Çok sayıda kişinin öldüğü ve DEAŞ'ın üstlendiği İstanbul Atatürk Havalimanı'ndaki saldırıda kullanılan bombanın da Ebu Haydar ile ele geçirilen bombalarla aynı olduğu belirlendi. Bu kapsamda FETÖ'nün, DEAŞ'ın Türkiye'de gerçekleştirmeyi planladığı canlı bomba eylemleri gibi insanlığa karşı suçlara yardım, yataklık ve lojistik destek sağladığı anlaşıldı.
Raporda, "Buradan hareketle, FETÖ uluslararası barış ve güvenliği tehdit eden bir yeni nesil terör örgütü olarak çıkarlarına uygun gördüğü takdirde DAEŞ gibi terör örgütleriyle iş birliğine girmekten imtina etmemektedir." tespiti yapıldı.
"FETÖ ile mücadelede uluslararası iş birliği elzem"
FETÖ'nün, bu illegal eylemleri ve cinayetleri göz önüne alındığında yasal ve demokratik otoriteyi kendisine düşman görüp anayasal düzeni yıkmaya çalıştığı ve sivillere yönelik şiddet uyguladığı belirtilen raporda, şunlar kaydedildi:
"Bu özelliği ile FETÖ, eğitim ve hizmet hareketi görüntüsünün altında kod adlarının kullanıldığı ve özel haberleşme kanallarının olduğu ezoterik yapıya sahip olması, ideolojik bağlamda mesianik bir inançla hareket etmesi, seçilmiş kült bir lidere dayalı ve silahlı unsurlara sahip olması yönünden 'yeni nesil terör örgütüdür. Bu örgüt, en kanlı eylemlerini Türkiye'de gerçekleştirmiştir ancak bu örgütün, halihazırda faaliyet gösterdiği ülkelerde Türkiye'dekine benzer bir yapılanması olduğu ya da bu yapılanmanın tamamlanma sürecinde olduğu düşünüldüğünde FETÖ'nün, aynı zamanda uluslararası bir terör örgütü olduğu aşikardır.

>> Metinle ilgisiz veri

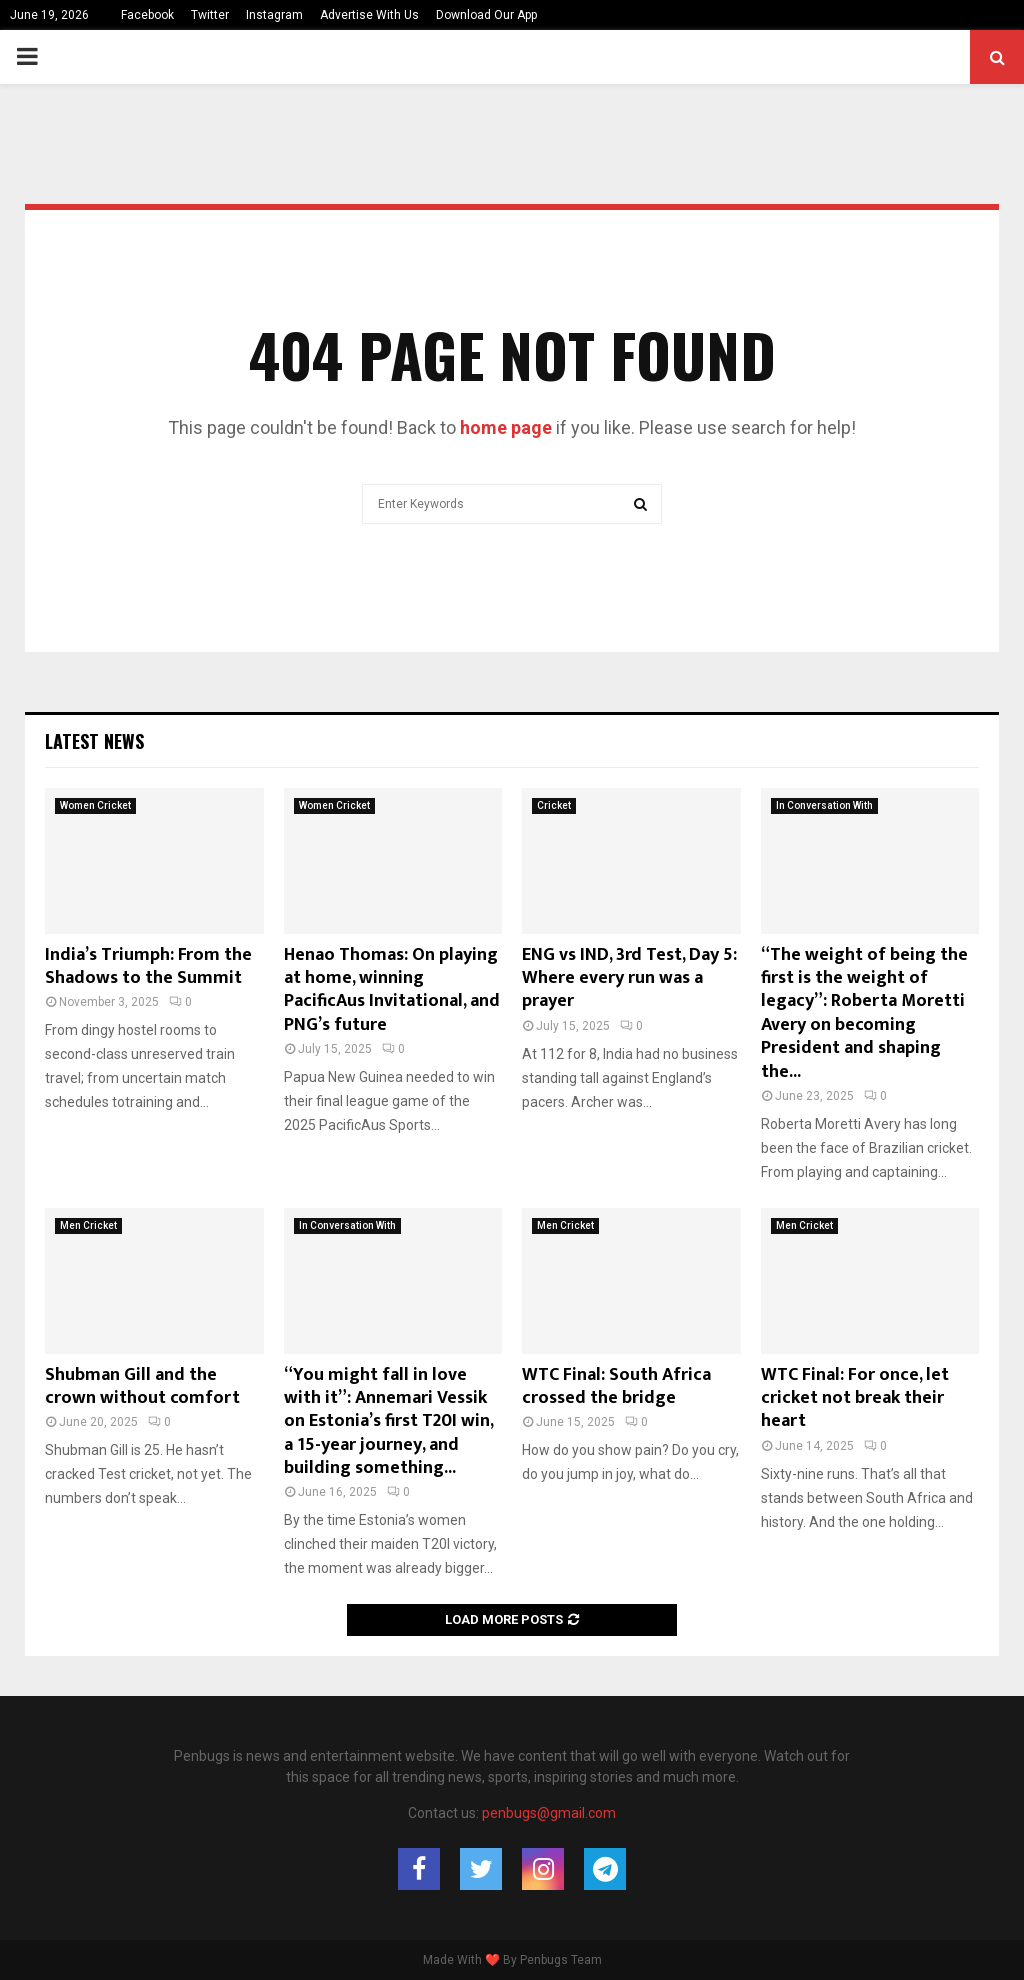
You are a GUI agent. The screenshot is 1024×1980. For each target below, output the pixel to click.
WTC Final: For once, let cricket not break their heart (855, 1398)
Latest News (94, 741)
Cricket (554, 805)
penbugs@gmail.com (549, 1813)
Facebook (147, 15)
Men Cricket (88, 1225)
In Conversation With (824, 805)
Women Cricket (95, 805)
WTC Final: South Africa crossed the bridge (616, 1386)
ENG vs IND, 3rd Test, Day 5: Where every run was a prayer (629, 978)
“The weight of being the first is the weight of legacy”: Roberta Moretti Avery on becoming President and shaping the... (864, 1013)
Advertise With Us (369, 15)
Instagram (274, 15)
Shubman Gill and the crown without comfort (142, 1386)
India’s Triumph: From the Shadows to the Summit (148, 966)
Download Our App (486, 15)
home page (506, 427)
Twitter (210, 15)
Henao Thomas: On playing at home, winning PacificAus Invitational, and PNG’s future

Bu yüzden, uluslararası terörizmle mücadele kapsamında FETÖ ile mücadelede uluslararası iş birliği elzemdir."
"FETÖ, iş birliklerini inanç temelinde meşrulaştırıyor"
Raporu hazırlayan öğretim üyelerinden Doktor Öğretim Üyesi Buğra Sarı, AA muhabirine yaptığı değerlendirmede, FETÖ'nün diğer terör örgütleriyle iş birliğinden imtina etmediğini, kirli amaçları için her türlü iş birliği ve hareket tarzını inanç temelli meşrulaştırdığını söyledi.
Sarı, "Bu doğrultuda FETÖ, etnik temelli aşırı sol PKK/PYD, radikal dini temelli DEAŞ, aşırı sol ideolojik temelli DHKP-C gibi terör örgütleri ile çok rahat iş birliği içine girebilmektedir. Bunun yanında, farklı gruplara sızdırdığı kriptolar vasıtasıyla kendisine zemin bulup örgütsel faaliyetlerine devam etmeye çalışmaktadır. Hatta FETÖ, Ergenekon-Balyoz kumpasları sürecinde cezaevindeki askerleri takip etmek amacıyla kendi yandaşı bir generali de tutuklayarak cezaevine attırdığı bilinmektedir." diye konuştu.